[Start of Attachment]

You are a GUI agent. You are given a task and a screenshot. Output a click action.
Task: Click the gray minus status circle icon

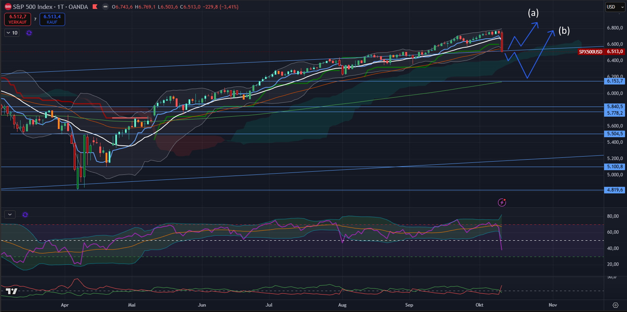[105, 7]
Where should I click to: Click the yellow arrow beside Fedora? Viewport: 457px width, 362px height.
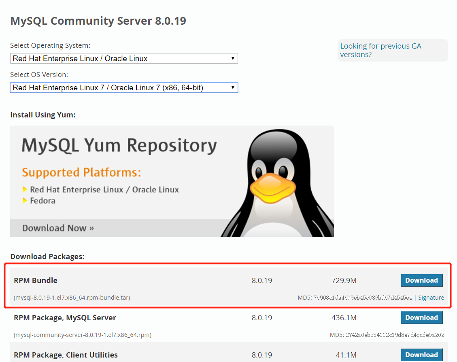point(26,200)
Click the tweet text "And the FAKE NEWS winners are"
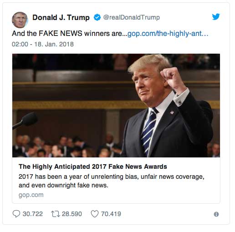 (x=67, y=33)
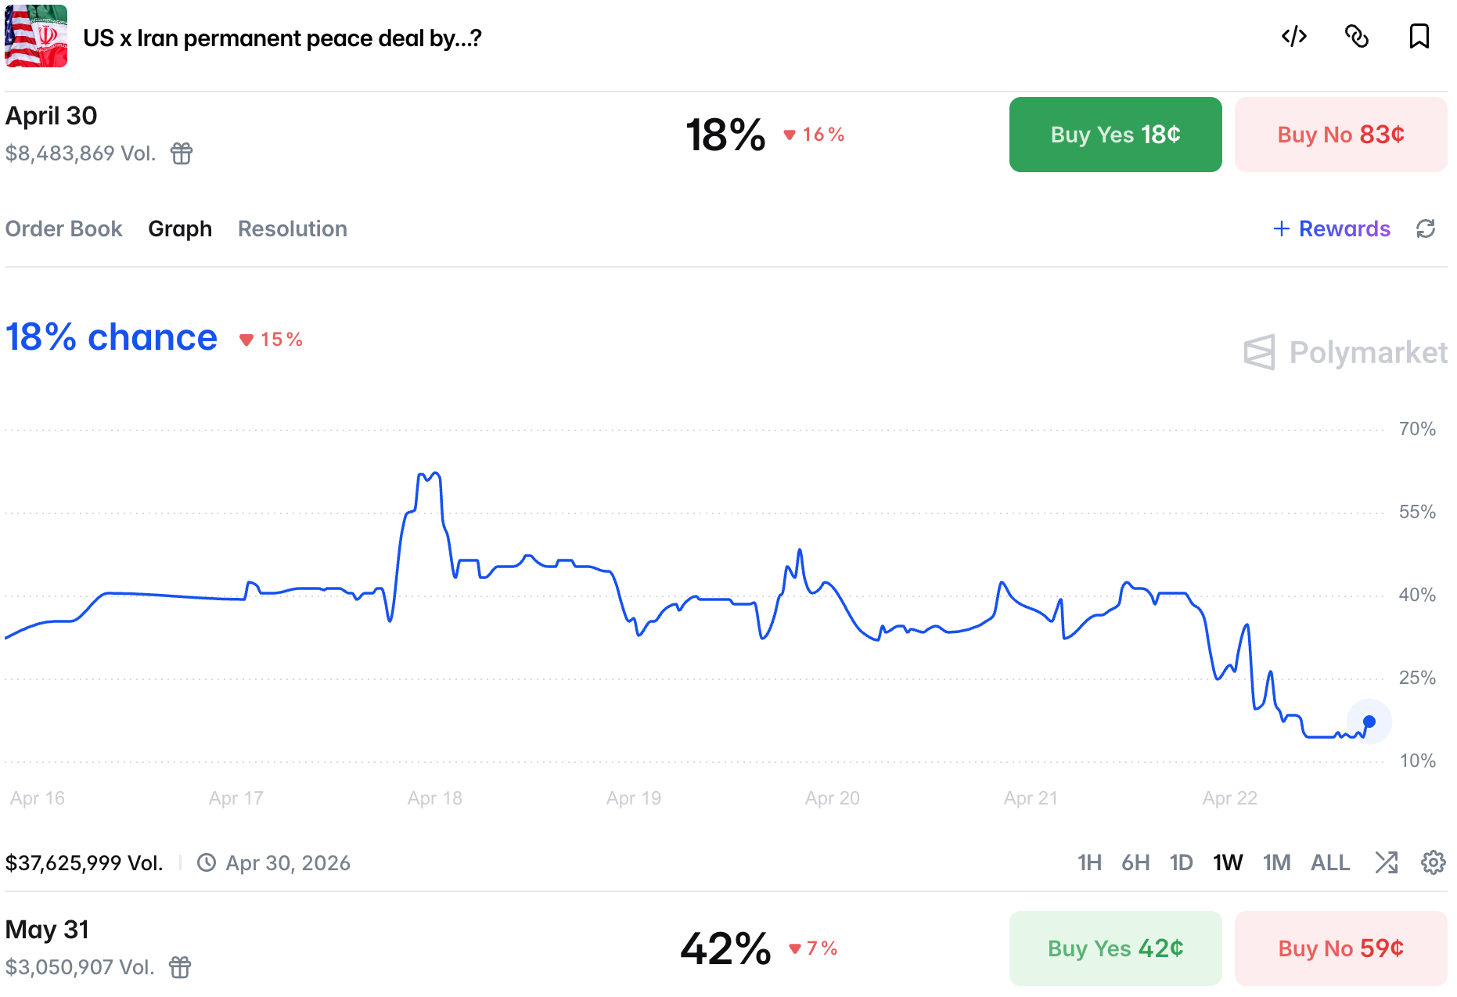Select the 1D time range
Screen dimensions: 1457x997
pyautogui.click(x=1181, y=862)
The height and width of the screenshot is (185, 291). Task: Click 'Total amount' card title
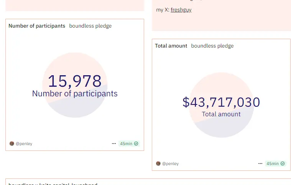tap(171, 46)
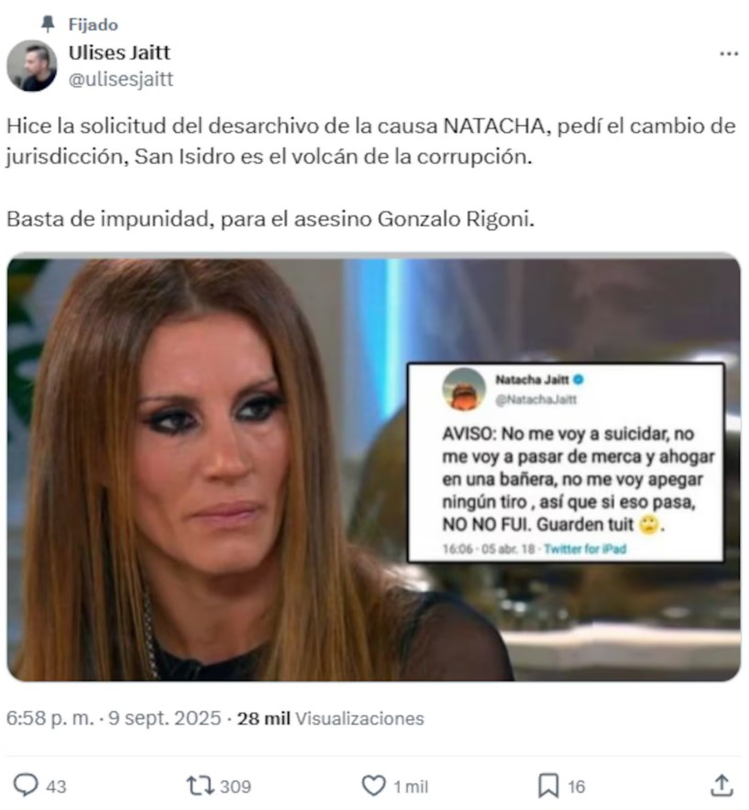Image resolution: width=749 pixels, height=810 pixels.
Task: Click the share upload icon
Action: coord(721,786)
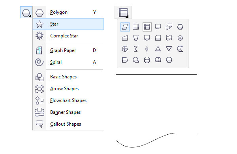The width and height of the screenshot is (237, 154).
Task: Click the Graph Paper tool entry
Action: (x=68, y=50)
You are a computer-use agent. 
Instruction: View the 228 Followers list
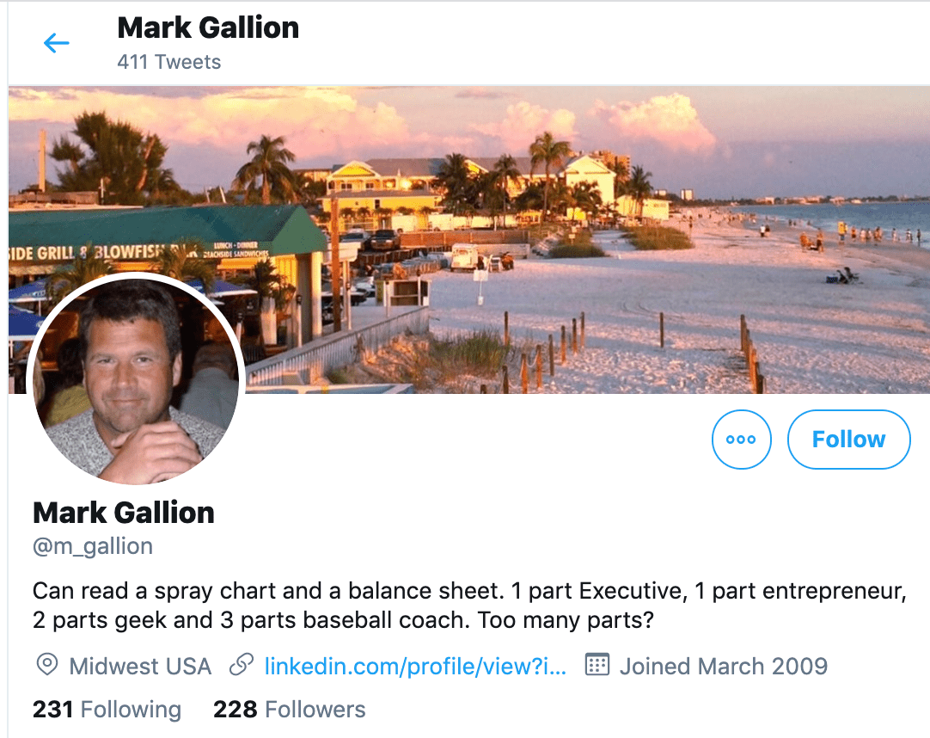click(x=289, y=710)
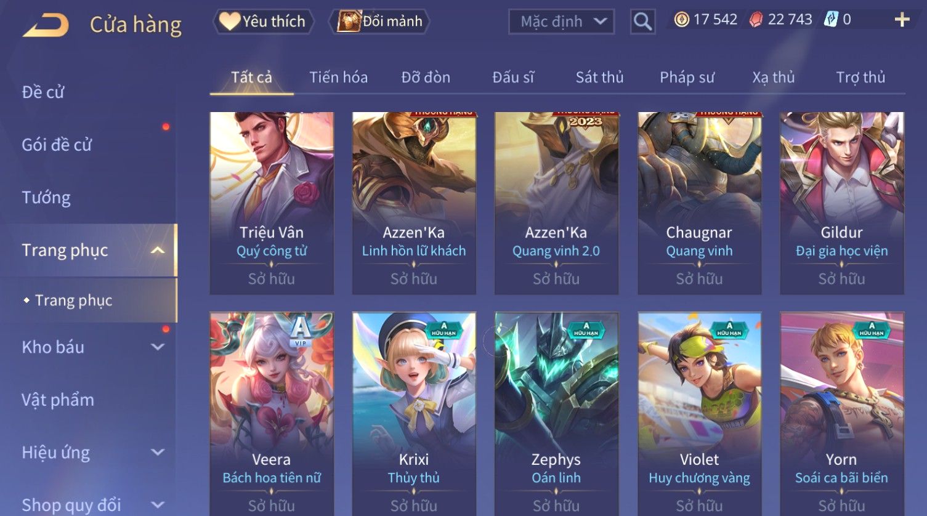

[End of Attachment]

Instructions to follow: Leave the images aside and return the records above exactly as written.

Exercise output:
You are a GUI agent. You are given a task and a screenshot. Output a click action.
Task: Click the gray minus status circle icon

[105, 7]
Where should I click to: Click the yellow arrow beside Fedora? Viewport: 457px width, 362px height.
point(26,200)
Click the tweet text "And the FAKE NEWS winners are"
 (x=67, y=33)
Select the 1D time range
Screen dimensions: 1457x997
pyautogui.click(x=1181, y=862)
The height and width of the screenshot is (185, 291). Task: Click 'Total amount' card title
tap(171, 46)
Image resolution: width=749 pixels, height=810 pixels.
Task: Click the share upload icon
Action: coord(721,786)
The width and height of the screenshot is (237, 154).
Task: Click the Graph Paper tool entry
Action: (x=68, y=50)
You are a computer-use agent. 
Instruction: View the 228 Followers list
click(x=289, y=710)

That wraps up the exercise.